Each record should appear again in the response exactly as it does in the original.
[RECORDS FOR THIS TASK Boundary: Start]
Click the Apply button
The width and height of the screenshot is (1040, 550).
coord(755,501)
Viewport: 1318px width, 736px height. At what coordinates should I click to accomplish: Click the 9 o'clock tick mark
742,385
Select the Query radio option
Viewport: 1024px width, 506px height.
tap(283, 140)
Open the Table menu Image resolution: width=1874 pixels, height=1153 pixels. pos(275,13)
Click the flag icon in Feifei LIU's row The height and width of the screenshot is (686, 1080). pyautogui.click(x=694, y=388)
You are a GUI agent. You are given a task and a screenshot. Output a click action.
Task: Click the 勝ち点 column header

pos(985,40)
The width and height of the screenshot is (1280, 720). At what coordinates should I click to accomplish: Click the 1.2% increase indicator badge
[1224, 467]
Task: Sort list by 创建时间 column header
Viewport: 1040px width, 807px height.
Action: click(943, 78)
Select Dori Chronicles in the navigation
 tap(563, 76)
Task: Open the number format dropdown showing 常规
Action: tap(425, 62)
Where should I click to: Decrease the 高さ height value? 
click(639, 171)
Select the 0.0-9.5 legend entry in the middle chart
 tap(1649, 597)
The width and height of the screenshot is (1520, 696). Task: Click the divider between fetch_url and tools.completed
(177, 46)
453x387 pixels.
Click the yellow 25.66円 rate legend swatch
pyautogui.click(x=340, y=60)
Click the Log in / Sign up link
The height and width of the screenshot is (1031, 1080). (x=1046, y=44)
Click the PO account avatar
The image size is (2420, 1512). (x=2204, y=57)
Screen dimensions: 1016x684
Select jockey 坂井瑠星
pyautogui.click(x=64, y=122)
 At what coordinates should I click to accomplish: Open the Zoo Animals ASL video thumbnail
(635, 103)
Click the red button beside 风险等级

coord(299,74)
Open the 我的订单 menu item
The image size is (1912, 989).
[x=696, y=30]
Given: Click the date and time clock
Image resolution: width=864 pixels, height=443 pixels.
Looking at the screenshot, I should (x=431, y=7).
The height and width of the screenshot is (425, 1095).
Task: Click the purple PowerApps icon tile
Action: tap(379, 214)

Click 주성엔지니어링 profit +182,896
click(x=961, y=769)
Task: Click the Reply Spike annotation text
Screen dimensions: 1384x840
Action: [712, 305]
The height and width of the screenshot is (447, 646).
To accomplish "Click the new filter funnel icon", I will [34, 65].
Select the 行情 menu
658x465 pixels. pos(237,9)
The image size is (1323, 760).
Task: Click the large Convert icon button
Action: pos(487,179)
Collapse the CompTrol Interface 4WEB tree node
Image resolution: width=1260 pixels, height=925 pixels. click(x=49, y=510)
[RECORDS FOR THIS TASK Boundary: End]
- THE COMPLETED TASK -
Click the Apply button
The width and height of the screenshot is (1040, 550).
coord(755,501)
Viewport: 1318px width, 736px height. At what coordinates should I click to accomplish: Click the 9 o'clock tick mark
742,385
Select the Query radio option
Viewport: 1024px width, 506px height.
tap(283, 140)
Open the Table menu Image resolution: width=1874 pixels, height=1153 pixels. pos(275,13)
Click the flag icon in Feifei LIU's row The height and width of the screenshot is (686, 1080). pyautogui.click(x=694, y=388)
You are a GUI agent. You are given a task and a screenshot. Output a click action.
Task: Click the 勝ち点 column header

pos(985,40)
The width and height of the screenshot is (1280, 720). At what coordinates should I click to accomplish: Click the 1.2% increase indicator badge
[1224, 467]
Task: Sort list by 创建时间 column header
Viewport: 1040px width, 807px height.
Action: click(943, 78)
Select Dori Chronicles in the navigation
 tap(563, 76)
Task: Open the number format dropdown showing 常规
Action: tap(425, 62)
Where should I click to: Decrease the 高さ height value? 
click(639, 171)
Select the 0.0-9.5 legend entry in the middle chart
 tap(1649, 597)
The width and height of the screenshot is (1520, 696). Task: Click the divider between fetch_url and tools.completed
(177, 46)
453x387 pixels.
Click the yellow 25.66円 rate legend swatch
pyautogui.click(x=340, y=60)
Click the Log in / Sign up link
The height and width of the screenshot is (1031, 1080). (x=1046, y=44)
Click the PO account avatar
The image size is (2420, 1512). (x=2204, y=57)
Screen dimensions: 1016x684
Select jockey 坂井瑠星
pyautogui.click(x=64, y=122)
 At what coordinates should I click to accomplish: Open the Zoo Animals ASL video thumbnail
(635, 103)
Click the red button beside 风险等级

coord(299,74)
Open the 我的订单 menu item
The image size is (1912, 989).
[x=696, y=30]
Given: Click the date and time clock
Image resolution: width=864 pixels, height=443 pixels.
Looking at the screenshot, I should (x=431, y=7).
The height and width of the screenshot is (425, 1095).
Task: Click the purple PowerApps icon tile
Action: tap(379, 214)

Click 주성엔지니어링 profit +182,896
click(x=961, y=769)
Task: Click the Reply Spike annotation text
Screen dimensions: 1384x840
Action: [712, 305]
The height and width of the screenshot is (447, 646).
To accomplish "Click the new filter funnel icon", I will [34, 65].
Select the 行情 menu
658x465 pixels. pos(237,9)
The image size is (1323, 760).
Task: Click the large Convert icon button
Action: pos(487,179)
Collapse the CompTrol Interface 4WEB tree node
Image resolution: width=1260 pixels, height=925 pixels. click(x=49, y=510)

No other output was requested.